[AIM OF THE TASK]: What is the number of lines in this data that contain the word "will"? Give the number alone.

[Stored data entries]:
============
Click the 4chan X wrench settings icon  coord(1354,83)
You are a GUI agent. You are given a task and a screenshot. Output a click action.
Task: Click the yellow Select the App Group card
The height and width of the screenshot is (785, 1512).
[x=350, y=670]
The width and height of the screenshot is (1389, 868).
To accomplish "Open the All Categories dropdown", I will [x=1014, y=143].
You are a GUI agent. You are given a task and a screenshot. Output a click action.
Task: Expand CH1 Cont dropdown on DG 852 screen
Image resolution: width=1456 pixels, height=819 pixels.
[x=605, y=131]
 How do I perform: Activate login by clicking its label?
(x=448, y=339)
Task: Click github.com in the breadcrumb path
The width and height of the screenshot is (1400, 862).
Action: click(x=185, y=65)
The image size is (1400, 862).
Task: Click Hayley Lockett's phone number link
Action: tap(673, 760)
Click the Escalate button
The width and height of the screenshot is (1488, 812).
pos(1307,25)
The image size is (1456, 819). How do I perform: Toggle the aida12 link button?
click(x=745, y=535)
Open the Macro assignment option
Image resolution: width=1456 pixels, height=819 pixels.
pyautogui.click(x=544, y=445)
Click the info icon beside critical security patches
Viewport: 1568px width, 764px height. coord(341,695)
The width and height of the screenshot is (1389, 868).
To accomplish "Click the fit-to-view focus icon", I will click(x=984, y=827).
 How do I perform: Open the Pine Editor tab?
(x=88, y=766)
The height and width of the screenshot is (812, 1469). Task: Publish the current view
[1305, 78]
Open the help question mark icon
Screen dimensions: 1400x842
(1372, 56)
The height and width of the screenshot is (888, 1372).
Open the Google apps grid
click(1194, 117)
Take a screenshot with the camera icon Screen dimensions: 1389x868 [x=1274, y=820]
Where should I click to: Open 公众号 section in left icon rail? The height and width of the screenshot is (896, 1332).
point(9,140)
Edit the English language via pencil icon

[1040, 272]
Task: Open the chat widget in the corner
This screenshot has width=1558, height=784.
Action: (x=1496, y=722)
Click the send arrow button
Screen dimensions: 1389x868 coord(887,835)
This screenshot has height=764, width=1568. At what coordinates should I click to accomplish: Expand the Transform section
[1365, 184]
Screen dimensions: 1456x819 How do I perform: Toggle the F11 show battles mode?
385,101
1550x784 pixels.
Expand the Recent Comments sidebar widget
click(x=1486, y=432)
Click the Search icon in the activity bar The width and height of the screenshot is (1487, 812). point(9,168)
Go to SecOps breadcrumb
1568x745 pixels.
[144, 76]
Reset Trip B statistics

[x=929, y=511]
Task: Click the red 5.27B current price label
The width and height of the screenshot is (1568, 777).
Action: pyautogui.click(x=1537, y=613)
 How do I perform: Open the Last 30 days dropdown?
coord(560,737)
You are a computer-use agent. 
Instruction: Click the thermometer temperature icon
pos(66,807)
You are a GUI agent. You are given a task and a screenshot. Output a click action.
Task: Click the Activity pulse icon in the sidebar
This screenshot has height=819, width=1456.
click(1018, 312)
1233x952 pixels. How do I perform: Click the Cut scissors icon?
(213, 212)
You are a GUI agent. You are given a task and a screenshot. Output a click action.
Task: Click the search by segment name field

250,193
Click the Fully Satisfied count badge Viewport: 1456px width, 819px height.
============
[ANSWER SPACE]: 2